* _WHAT TO PRODUCE_
Whichever lines include the word "computer", copy them as they appear in the data.

* _SOURCE DATA_

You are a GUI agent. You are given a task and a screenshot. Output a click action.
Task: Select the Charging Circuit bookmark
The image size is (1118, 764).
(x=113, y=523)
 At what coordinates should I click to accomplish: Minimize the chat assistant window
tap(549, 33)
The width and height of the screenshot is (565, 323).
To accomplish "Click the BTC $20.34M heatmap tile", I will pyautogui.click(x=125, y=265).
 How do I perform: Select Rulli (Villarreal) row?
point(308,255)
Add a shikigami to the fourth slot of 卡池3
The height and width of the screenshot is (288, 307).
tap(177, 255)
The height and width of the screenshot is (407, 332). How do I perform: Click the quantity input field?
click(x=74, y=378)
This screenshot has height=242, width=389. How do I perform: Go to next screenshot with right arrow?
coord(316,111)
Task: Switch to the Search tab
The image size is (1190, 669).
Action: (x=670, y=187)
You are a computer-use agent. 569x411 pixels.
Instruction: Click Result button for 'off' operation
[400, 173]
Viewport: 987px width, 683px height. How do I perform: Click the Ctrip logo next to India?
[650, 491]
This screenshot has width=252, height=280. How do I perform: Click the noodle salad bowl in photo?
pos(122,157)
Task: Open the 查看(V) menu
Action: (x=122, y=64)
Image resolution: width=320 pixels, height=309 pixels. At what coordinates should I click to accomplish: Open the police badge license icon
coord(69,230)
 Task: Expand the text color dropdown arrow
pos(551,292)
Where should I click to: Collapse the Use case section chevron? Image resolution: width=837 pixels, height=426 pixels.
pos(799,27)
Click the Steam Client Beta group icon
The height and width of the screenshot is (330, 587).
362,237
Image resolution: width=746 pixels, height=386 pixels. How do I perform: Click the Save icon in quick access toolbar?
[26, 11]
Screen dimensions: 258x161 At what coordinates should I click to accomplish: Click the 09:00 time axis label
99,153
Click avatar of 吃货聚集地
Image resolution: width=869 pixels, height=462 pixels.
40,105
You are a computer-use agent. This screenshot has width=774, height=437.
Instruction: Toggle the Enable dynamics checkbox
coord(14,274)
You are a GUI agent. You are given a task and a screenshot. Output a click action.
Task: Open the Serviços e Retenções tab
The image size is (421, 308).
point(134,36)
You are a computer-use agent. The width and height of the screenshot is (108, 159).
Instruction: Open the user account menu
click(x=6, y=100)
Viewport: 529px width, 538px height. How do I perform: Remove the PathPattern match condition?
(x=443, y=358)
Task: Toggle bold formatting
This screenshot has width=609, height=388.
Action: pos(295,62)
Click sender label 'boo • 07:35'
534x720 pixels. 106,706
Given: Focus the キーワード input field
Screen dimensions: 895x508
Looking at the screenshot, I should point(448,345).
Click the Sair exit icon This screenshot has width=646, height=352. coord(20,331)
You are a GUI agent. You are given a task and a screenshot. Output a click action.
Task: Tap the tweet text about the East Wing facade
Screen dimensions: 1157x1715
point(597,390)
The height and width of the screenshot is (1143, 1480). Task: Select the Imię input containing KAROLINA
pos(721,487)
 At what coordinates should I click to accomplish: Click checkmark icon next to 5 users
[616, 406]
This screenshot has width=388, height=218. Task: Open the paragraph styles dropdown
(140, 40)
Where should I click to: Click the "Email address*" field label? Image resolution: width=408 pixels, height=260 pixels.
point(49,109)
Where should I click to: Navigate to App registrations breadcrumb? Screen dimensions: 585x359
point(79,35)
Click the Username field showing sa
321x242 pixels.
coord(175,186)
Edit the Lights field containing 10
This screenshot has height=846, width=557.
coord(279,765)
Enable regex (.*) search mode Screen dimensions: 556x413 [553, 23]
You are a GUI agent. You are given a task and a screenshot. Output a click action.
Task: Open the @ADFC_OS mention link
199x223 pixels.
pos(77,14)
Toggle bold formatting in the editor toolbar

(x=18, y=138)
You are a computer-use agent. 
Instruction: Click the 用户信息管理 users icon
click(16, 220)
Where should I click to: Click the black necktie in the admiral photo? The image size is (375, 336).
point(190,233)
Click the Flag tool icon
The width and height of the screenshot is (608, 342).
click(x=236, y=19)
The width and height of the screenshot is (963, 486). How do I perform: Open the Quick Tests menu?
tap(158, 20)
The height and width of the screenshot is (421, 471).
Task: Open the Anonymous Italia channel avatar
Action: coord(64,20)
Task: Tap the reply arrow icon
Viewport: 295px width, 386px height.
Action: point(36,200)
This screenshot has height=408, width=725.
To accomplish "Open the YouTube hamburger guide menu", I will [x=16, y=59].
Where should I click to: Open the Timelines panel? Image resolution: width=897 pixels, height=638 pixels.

* _RESPONSE AREA_
You are a computer-use agent. 569x411 pixels.
You are a computer-use agent. This screenshot has width=774, height=437.
You are a computer-use agent. The width and height of the screenshot is (108, 159).
You are a computer-use agent. 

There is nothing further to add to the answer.